- Exercise description -
From the listing below, please restate exactly the lines beginning at the one with "Screen dimensions: 406x252" and ending at the one with "The width and", both included, and skip the pictures.

- Material shown -
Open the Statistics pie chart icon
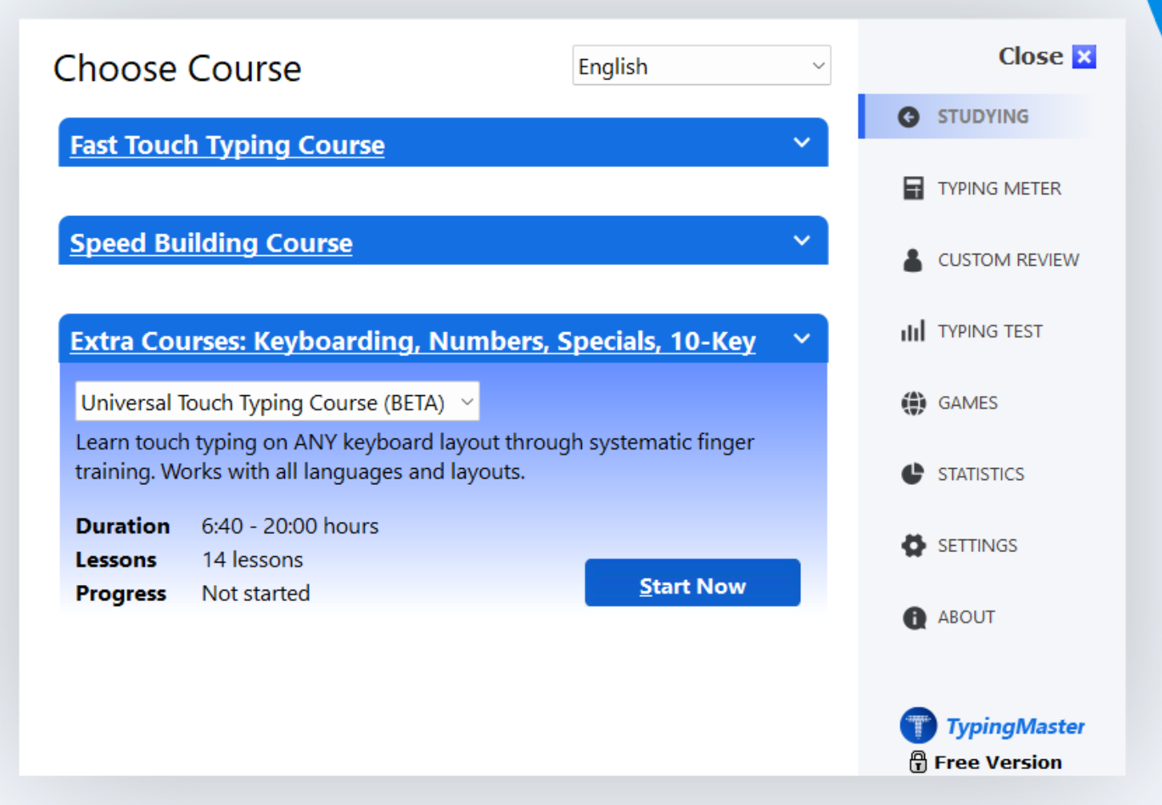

==

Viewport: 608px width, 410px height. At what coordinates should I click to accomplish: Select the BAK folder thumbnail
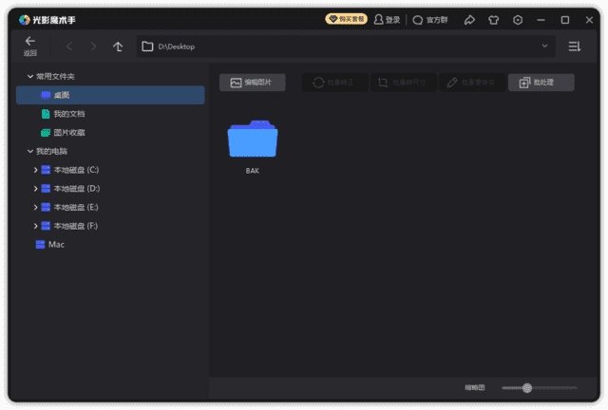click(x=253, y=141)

---

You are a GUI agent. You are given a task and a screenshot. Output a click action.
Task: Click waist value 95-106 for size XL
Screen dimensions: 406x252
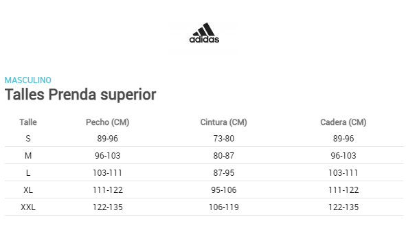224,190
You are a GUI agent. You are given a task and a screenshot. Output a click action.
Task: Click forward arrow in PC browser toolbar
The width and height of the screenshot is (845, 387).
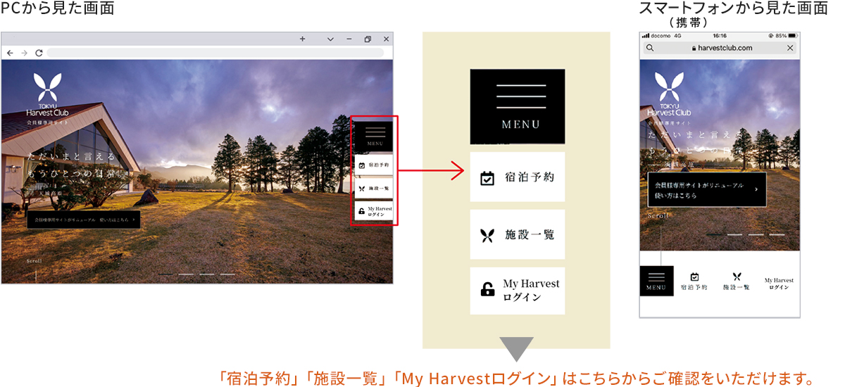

- Response below -
Screen dimensions: 406x252
224,190
You are a GUI agent. You are given a task and a screenshot. Output a click action.
Task: Click forward arrow in PC browser toolbar
The width and height of the screenshot is (845, 387).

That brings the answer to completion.